El amanecer comenzaba a filtrarse por los ventanales de la cabaña en las afueras de Seattle. El bosque despertaba despacio, y la luz dorada del sol se deslizaba entre las cortinas, tocando la piel de Isabella con la suavidad de una caricia. Jonathan la observaba en silencio, sentado al borde de la cama, con esa mirada que parecía contener todos los recuerdos que habían sobrevivido al caos.
—No puedo creer que finalmente estemos aquí —murmuró él, con una sonrisa casi incrédula.
Isabella se incorporó despacio, enredando las sábanas entre sus dedos.
—Tampoco yo… —respondió con voz suave—. Tardamos tanto en llegar a este punto que a veces me da miedo despertar y descubrir que nada de esto es real.
Jonathan se acercó, colocando su mano sobre la suya.
—Esto es real. Tú eres real. Y no pienso dejar que nada nos lo quite otra vez.
El silencio que siguió no fue incómodo. Era de esos silencios que lo dicen todo: el aire cargado de deseo, ternura y promesas no dichas. Isabella levantó la vista y encontró sus ojos; esos ojos que siempre habían sido su refugio. Jonathan la miraba como si fuera lo más valioso que había tocado en su vida.
Se inclinó, con un gesto lento, casi temeroso, como si pidiera permiso sin palabras. Ella lo entendió antes de que él pronunciara nada, y entre ambos se desató una cercanía que hacía temblar el aire. Sus frentes se rozaron primero, luego sus labios. Fue un beso contenido al principio, un roce tímido, como si temieran romper el instante perfecto. Pero pronto la contención se quebró.
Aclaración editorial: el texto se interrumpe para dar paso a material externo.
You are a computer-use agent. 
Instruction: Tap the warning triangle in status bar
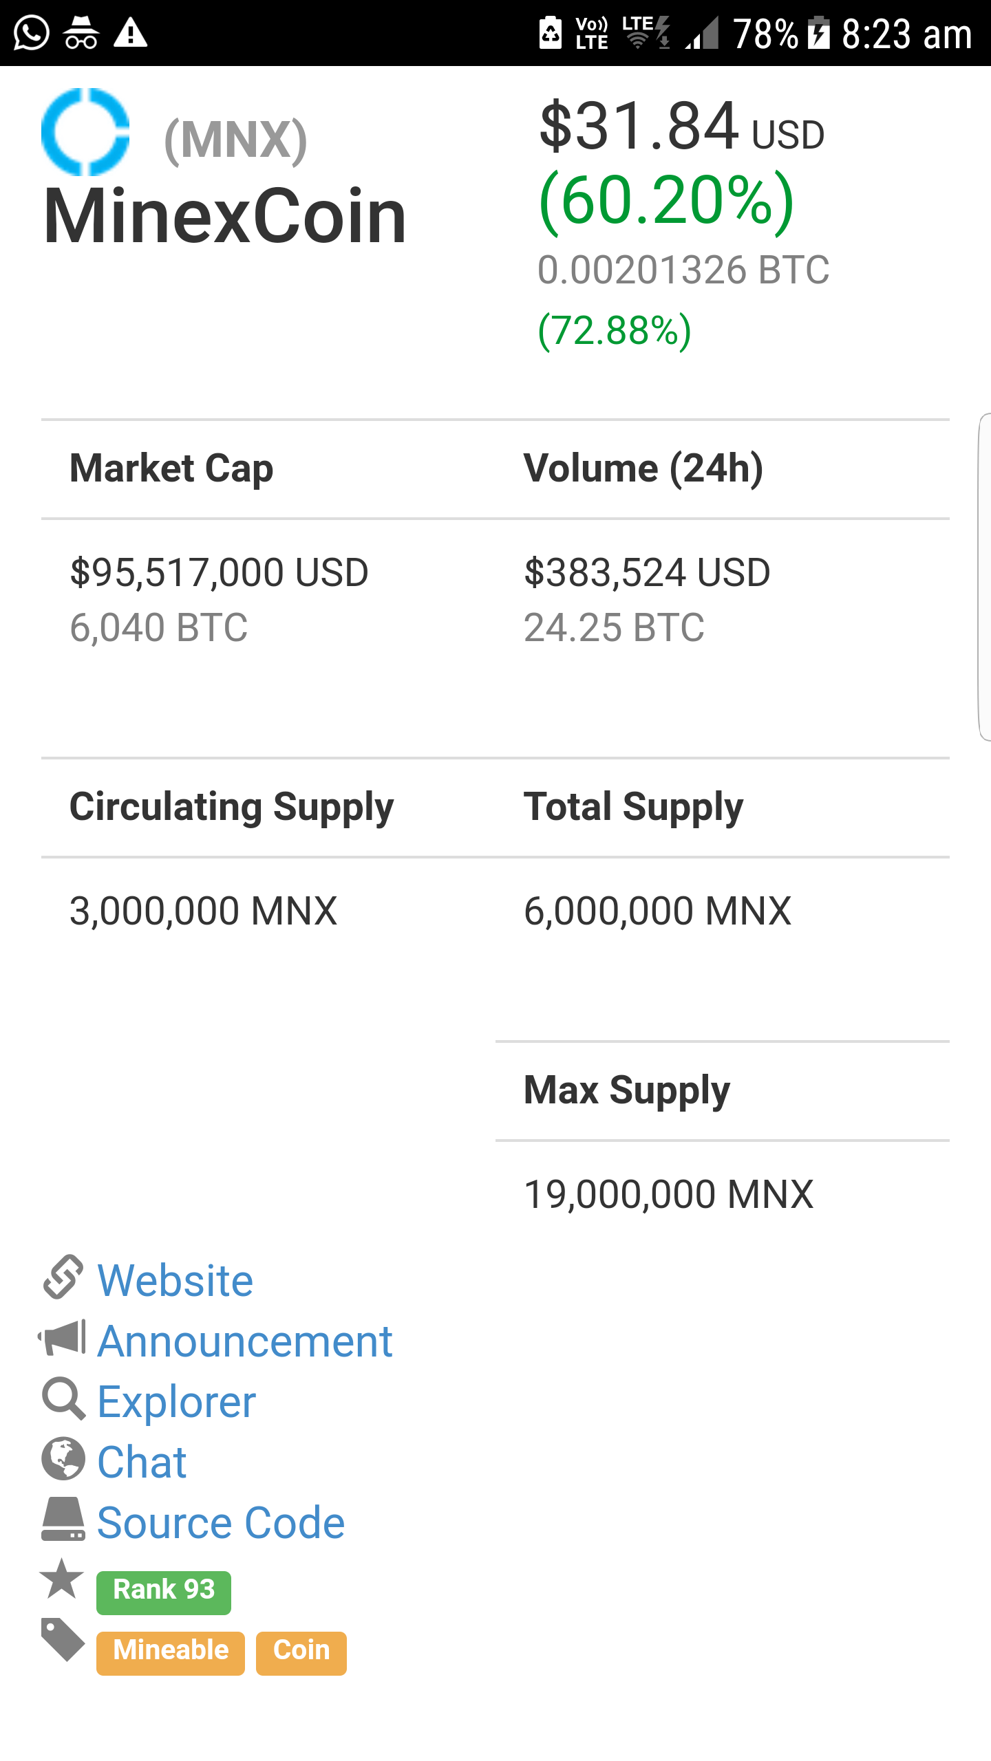131,33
El beso se volvió más profundo, más sincero. Jonathan la abrazó con fuerza, como si el mundo se derrumbara y ella fuera su única ancla. Isabella deslizó sus manos por su rostro, por su cuello, sintiendo el pulso acelerado bajo su piel. Todo era cálido, intenso, verdadero.
No hicieron falta palabras.
Los gestos lo dijeron todo: los suspiros, la respiración entrecortada, los dedos que se buscaban con torpeza y ternura, los latidos que marcaban el mismo ritmo. Afuera, el viento movía las hojas, pero dentro solo existían ellos.
Cuando el sol terminó de alzarse, ambos permanecían recostados, mirando el techo de madera y escuchando el leve crujir de la cabaña. Isabella se giró, apoyando su cabeza en el pecho de Jonathan.
—Prométeme algo —susurró.
—Lo que quieras —respondió él sin dudar.
—Que si alguna vez volvemos a perdernos, vas a volver a buscarme. No importa el tiempo, ni el lugar.
Jonathan sonrió con ternura, besando su frente.
—No voy a perderte otra vez. Pero si el destino se atreve a intentarlo, juro que te encontraré… aunque tenga que atravesar el mundo entero.
Isabella cerró los ojos, dejando que su voz se grabara en su memoria. El amanecer los envolvía, bañándolos de luz, mientras el futuro —por primera vez— no daba miedo.
Porque ese fin de semana no era una huida.
Era el comienzo de todo lo que alguna vez soñaron.